O Oficial informa que o registro do título foi adiado em razão de atraso no recolhimento do ITBI, que deveria ter ocorrido em quinze dias da data da arrematação (14/02/2020), de modo que necessária complementação, inclusive com encargos, na forma da legislação municipal (arts. 165 e 167 do Decreto n. 59.579/20); que devida, ainda, retificação do documento de arrecadação municipal – DAMSP para fazer constar a data correta da transação; que a legislação impõe aos registradores controle rigoroso do recolhimento de tributos, sob pena de responsabilidade pessoal.

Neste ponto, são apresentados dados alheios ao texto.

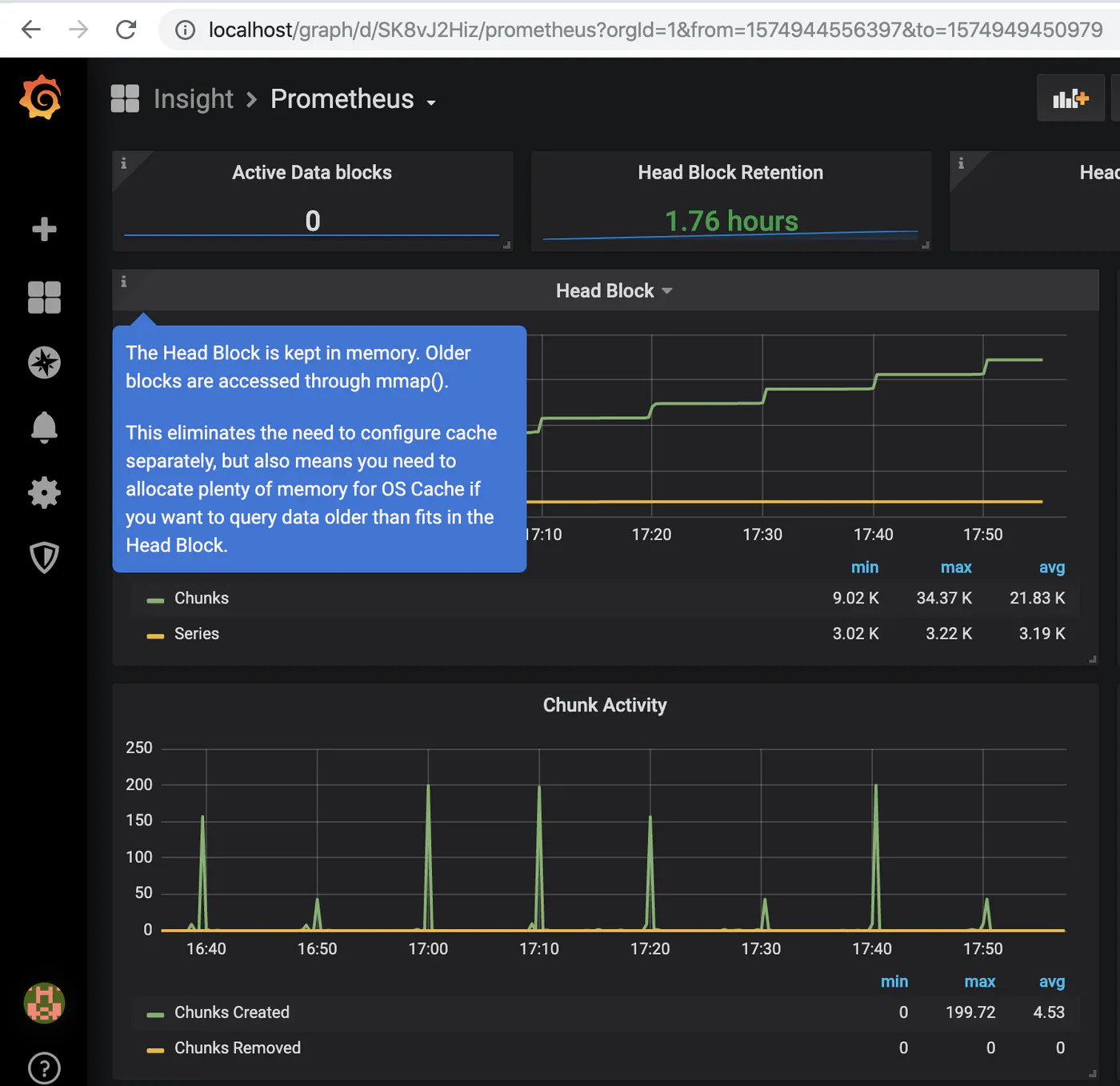Toggle the Series legend entry

click(197, 633)
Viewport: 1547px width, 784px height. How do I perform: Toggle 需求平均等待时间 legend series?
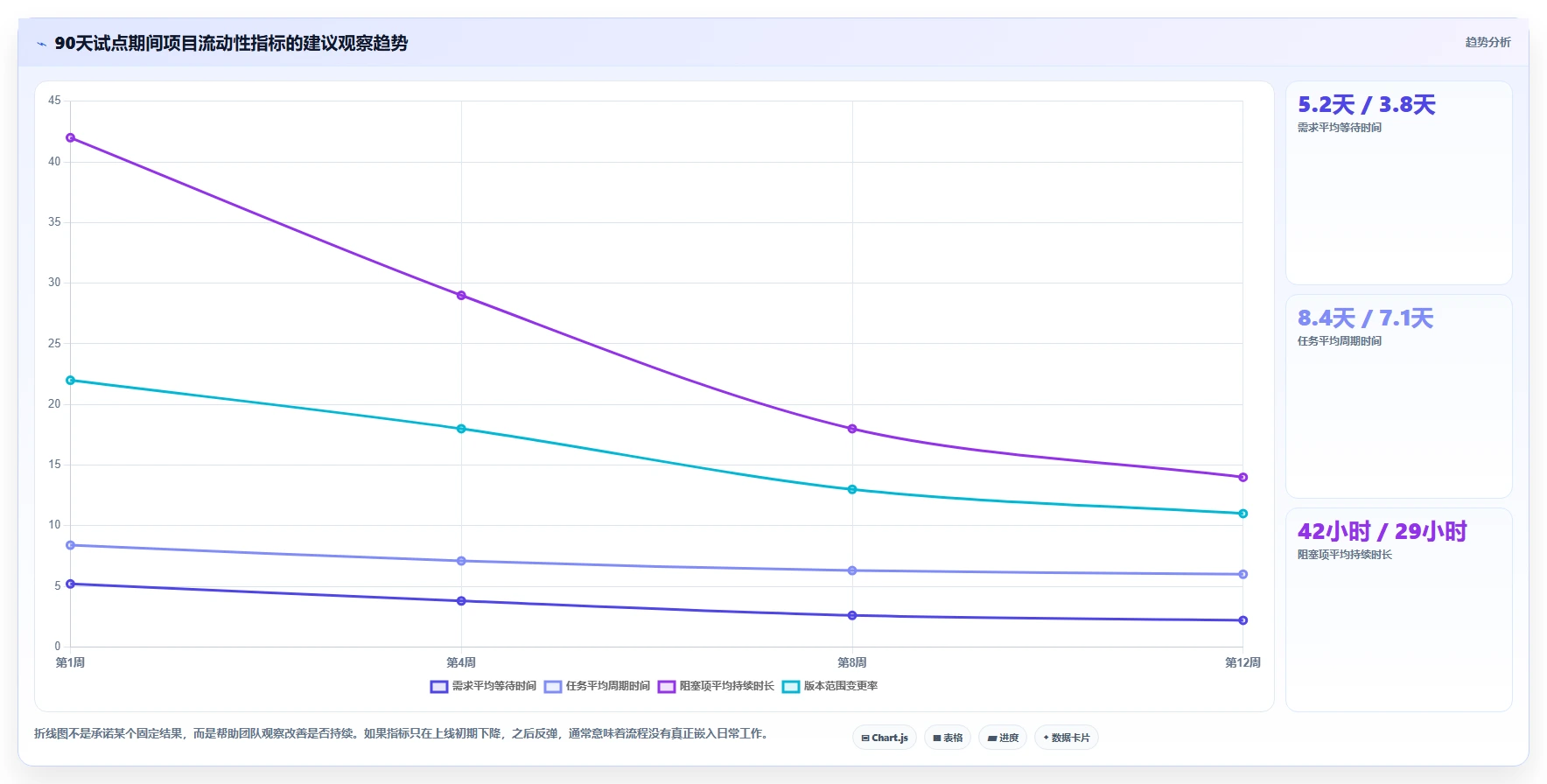coord(483,686)
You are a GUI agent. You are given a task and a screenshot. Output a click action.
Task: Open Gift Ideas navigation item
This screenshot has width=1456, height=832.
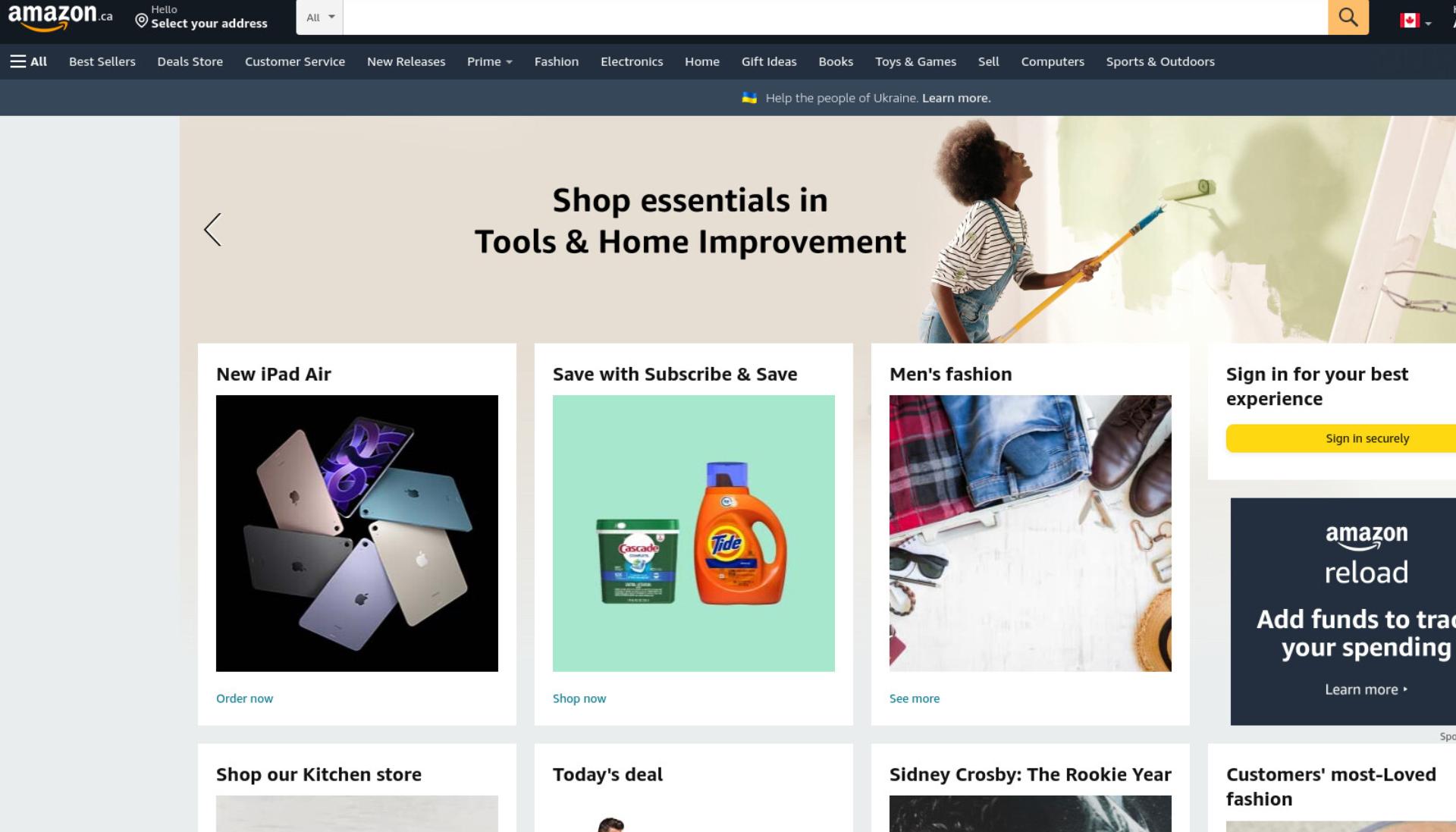click(769, 61)
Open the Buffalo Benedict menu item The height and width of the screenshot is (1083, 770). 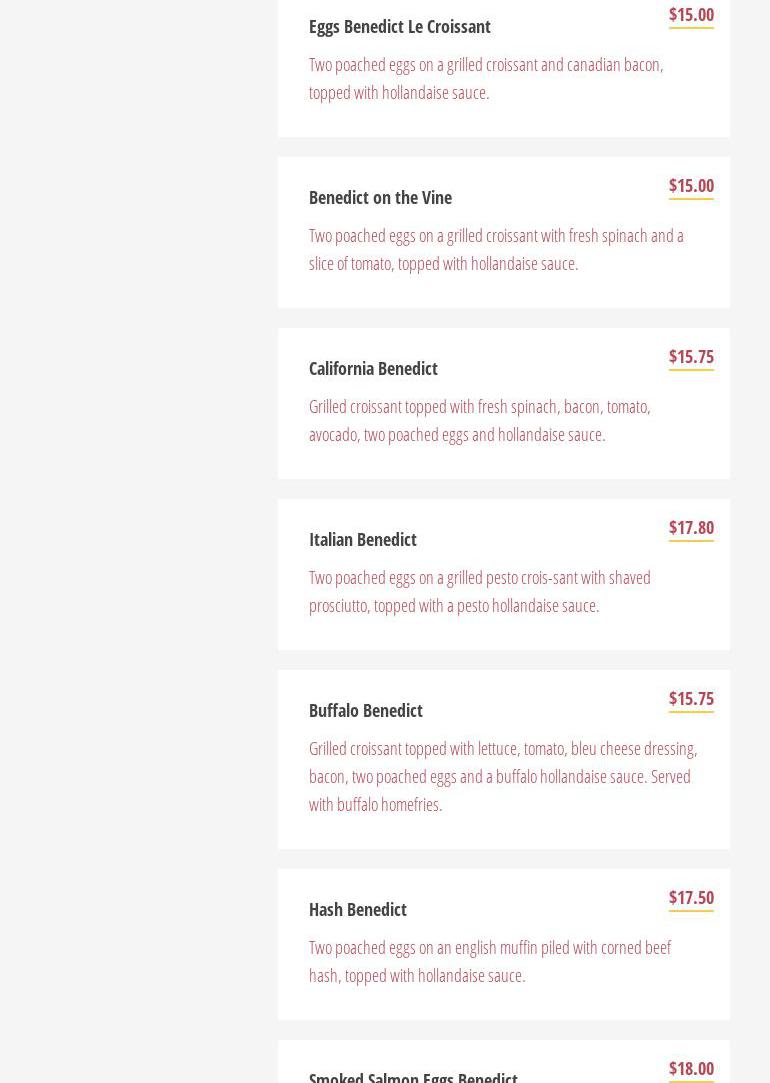(365, 711)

Documentos vieram às fls. 04/471.

Em manifestação dirigida ao Oficial, a parte suscitada aduz que o fato gerador do ITBI somente ocorre com a transferência efetiva da propriedade imobiliária, o que se dá mediante registro, pelo que não há que se falar em complementação; que a fiscalização registral deve se restringir à verificação sobre a existência ou não do recolhimento do tributo e não sobre a correção do valor recolhido (fls. 07/11).

Em impugnação, a parte acrescenta que impetrou mandado de segurança contra a Prefeitura do Município de São Paulo para ver reconhecido seu direito à inexigibilidade dos encargos moratórios, sendo que liminar foi concedida (processo de autos n. 1045341-04.2022.8.26.0053 – 15ª Vara da Fazenda Pública da Capital), pelo que registro é possível (fls. 472/476).

O Ministério Público opinou pela improcedência (fls. 479/481).

É o relatório.

Fundamento e Decido.

No mérito, a dúvida é improcedente.

De início, vale destacar que os títulos judiciais não estão isentos de qualificação para ingresso no fólio real.

O Egrégio Conselho Superior da Magistratura já decidiu que a qualificação negativa não caracteriza desobediência ou descumprimento de decisão judicial (Apelação Cível n. 413-6/7).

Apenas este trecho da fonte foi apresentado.